Numerous humanitarian organizations, including Amnesty International and Emergency, have condemned Mare Nostrum's interruption, emphasizing how essential its implementation was to safeguard migrants' lives along the Mediterranean coast; this is simply not a priority for Triton. However, even more troubling yet is the reflection on Triton’s budget and how it fails to perform even its most basic function—to safeguard Europe’s maritime borders. 

The EU’s failure could not have been better expressed than through the words of Dimitris Avramopoulos, the European Commissioner for Migration, who, in reaction to the February 11th events, said, “Europe needs to manage migration better, in all aspects. And this is above all a humanitarian imperative. We need a new and comprehensive approach to migration.
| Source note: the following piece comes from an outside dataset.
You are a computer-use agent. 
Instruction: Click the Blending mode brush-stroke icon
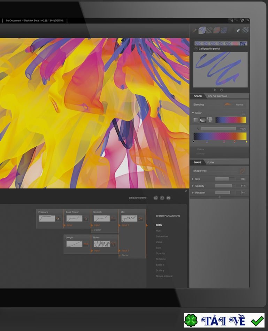click(228, 105)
We need a European solution.”

It is ironic how European Union governments and bureaucrats are scandalized by the conditions and management of maritime immigration in Italy and Spain, and yet they refuse to seriously address the issue. It is also more disconcerting to see how the European Union has sustained a foreign policy pattern, by which it acts only after a crisis has already sprung.

As the maritime immigration crisis places increased pressures on Italy and Spain, and as the volume of displaced refugees from North Africa and the Middle East rises, one can only hope that the events of February 10 bring impetus to finding a true European solution to this humanitarian crisis, one that focuses not only on border protection, but also on safeguarding the lives of the refugees who have been forced from their homes. A solution that reconfirms EU leaders’ commitment to the principles of human rights, cooperation and stability, and ultimately encourages strength and security along all of Europe’s borders.